Неумеренный пыл Алеши мог только непредсказуемо осложнить и без того бурный ход событий и снова горестно размышлял Веселов об ошибке отца, не разглядевшего в Алеше человека одномерного, неумного и оттого опасного.
«А вдруг! — подумал Веселов и даже замер. — Откуда я взял, что это и был мой отец? Сообщил достоверные факты великому мстителю, и тот купился. И не мудрено. Такие, как он, только считают себя неподкупными, вертеть ими можно в любую сторону. Но неужели это сделали они с расчетом, что Алеша непременно разыщет меня, поссорится, объявит мне войну, начнет мешать, подталкивать к тем, кто ждет не дождется, когда я приду к ним, затравленный со всех сторон… Дьявольщина! Лучше выдумать не могли. Чужими руками, просто и безопасно…»

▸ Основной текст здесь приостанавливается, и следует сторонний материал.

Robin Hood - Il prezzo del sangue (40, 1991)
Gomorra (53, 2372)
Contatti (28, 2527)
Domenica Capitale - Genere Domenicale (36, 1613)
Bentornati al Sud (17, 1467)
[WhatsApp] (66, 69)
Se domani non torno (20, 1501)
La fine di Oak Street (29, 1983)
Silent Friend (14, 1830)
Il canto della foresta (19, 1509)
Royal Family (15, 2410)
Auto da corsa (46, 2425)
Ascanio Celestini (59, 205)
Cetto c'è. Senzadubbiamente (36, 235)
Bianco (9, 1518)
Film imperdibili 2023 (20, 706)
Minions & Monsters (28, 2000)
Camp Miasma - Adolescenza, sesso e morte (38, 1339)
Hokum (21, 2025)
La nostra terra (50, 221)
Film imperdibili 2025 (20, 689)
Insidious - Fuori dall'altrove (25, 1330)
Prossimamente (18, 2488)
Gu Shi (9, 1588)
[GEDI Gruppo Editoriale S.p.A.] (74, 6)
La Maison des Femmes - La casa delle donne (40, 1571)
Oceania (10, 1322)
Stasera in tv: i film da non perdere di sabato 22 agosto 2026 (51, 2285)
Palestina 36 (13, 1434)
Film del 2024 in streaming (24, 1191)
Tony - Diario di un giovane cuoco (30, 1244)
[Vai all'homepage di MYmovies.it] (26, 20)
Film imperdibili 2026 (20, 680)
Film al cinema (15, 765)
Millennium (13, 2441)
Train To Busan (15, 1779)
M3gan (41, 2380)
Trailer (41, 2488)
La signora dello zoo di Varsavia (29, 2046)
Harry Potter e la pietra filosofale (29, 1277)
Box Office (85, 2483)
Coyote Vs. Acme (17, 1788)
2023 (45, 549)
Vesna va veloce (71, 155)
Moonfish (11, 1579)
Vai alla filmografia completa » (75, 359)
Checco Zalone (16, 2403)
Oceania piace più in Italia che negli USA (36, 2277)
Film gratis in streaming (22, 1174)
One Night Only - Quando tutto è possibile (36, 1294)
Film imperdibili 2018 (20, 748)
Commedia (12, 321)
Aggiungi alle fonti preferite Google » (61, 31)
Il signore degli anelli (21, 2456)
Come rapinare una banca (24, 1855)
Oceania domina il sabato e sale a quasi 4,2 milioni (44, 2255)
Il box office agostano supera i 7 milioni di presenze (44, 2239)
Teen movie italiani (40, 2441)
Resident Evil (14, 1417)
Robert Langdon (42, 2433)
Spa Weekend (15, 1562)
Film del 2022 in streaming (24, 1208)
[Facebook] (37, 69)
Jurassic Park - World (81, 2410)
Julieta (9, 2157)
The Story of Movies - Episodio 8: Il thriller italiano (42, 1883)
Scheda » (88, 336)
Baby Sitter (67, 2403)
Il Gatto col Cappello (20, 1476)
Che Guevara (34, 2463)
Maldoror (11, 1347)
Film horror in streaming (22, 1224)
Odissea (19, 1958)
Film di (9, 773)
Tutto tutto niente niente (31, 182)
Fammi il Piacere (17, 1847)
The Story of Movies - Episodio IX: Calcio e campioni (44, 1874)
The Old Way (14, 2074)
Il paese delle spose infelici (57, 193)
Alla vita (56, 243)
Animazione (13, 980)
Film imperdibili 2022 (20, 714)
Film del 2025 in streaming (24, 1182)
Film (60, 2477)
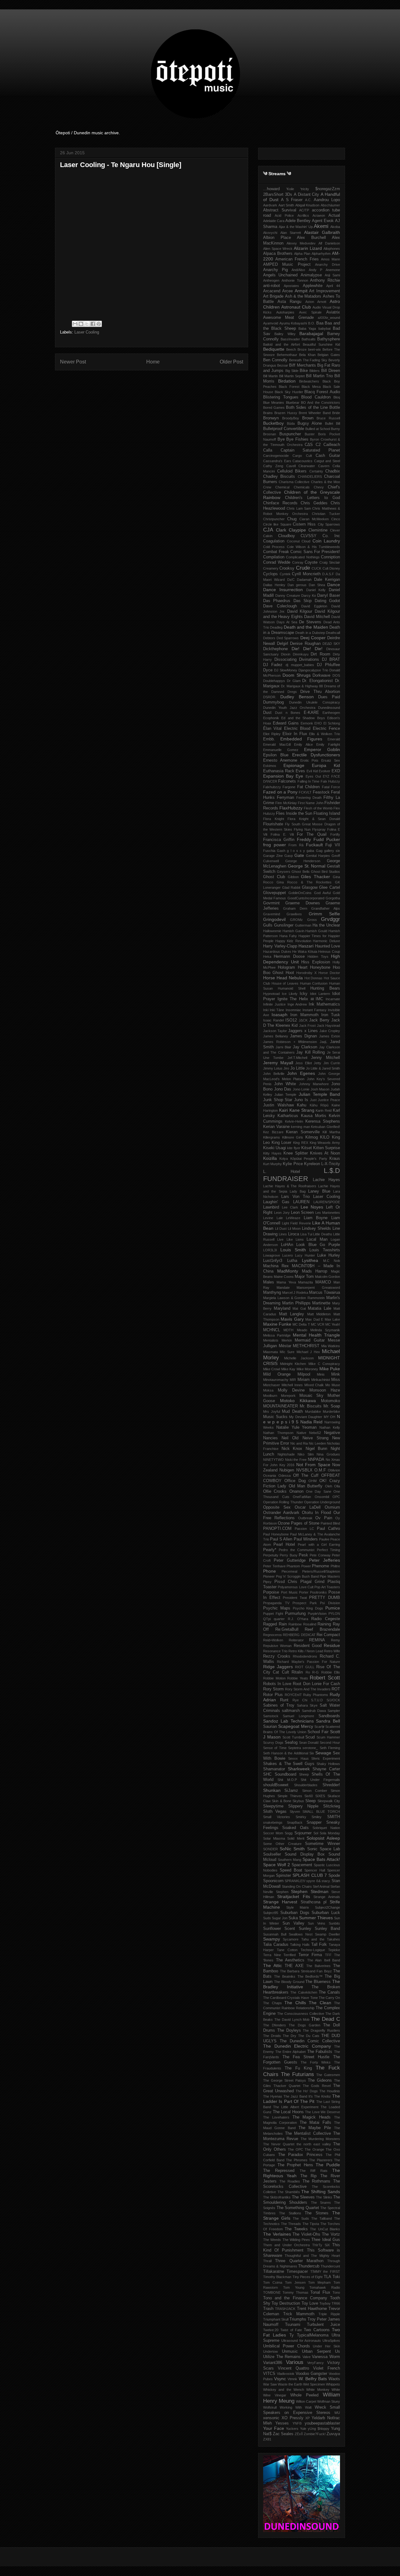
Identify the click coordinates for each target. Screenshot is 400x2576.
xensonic (271, 2418)
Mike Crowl (271, 1369)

— Ты ничего не рассказываешь, — голос Оленева перебил мысли. — Не доверяешь? Я же вижу — что-то случилось.
— Не здесь, — произнес Володя, не размыкая губ.
Оленев перелистнул очередную страницу, пробежал ее по диагонали, снова перелистнул… К концу планерки толстый том был дочитан.
— После операции спустись в лабораторию Грачева. Там никого не будет, — тихо сказал Оленев, когда планерка закончилась и все зашевелились, зашумели, застучали откидными сиденьями.